>>>

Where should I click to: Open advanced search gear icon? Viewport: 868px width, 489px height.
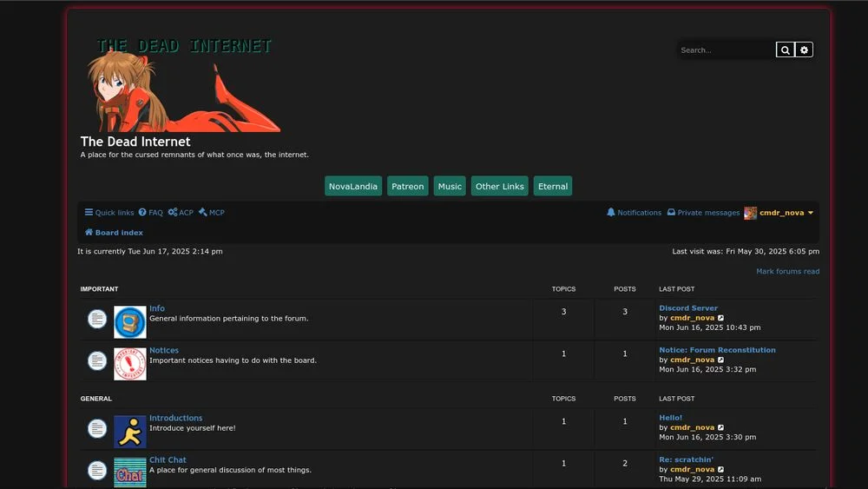pyautogui.click(x=804, y=50)
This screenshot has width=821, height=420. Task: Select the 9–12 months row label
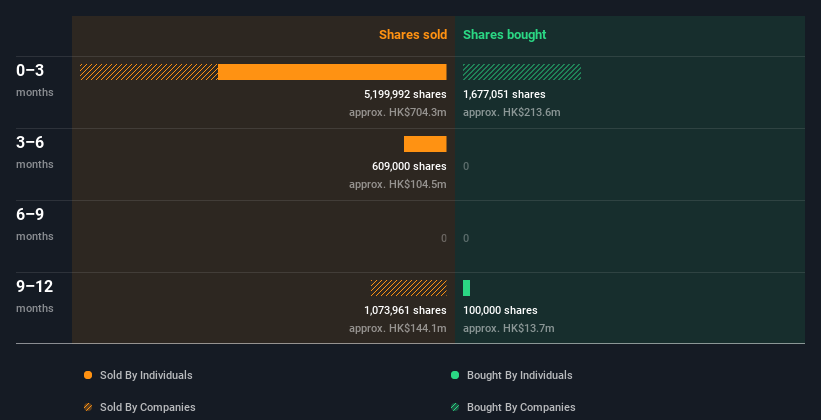point(35,295)
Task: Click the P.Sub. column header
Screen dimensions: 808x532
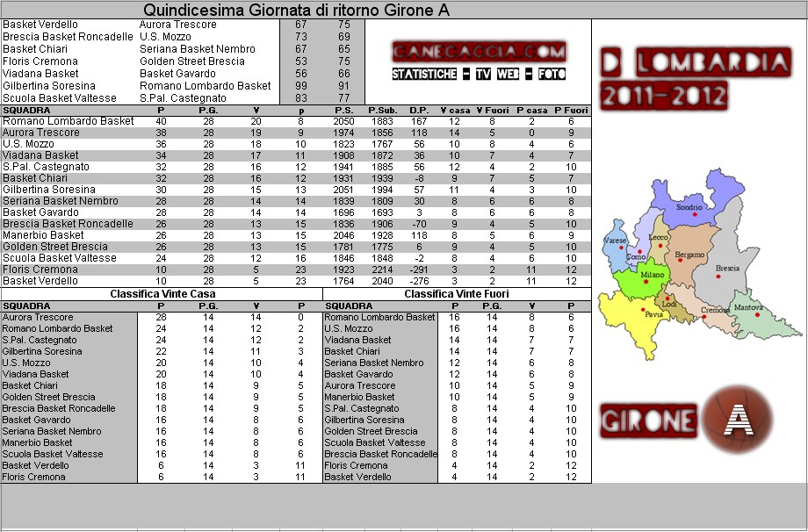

<<<

> What is needed
Please output the records above exactly, without the pictures.

> Worked solution
Where should I click to: Open advanced search gear icon? Viewport: 868px width, 489px height.
pyautogui.click(x=804, y=50)
This screenshot has width=821, height=420. Task: Select the 9–12 months row label
point(35,295)
Task: Click the P.Sub. column header
Screen dimensions: 808x532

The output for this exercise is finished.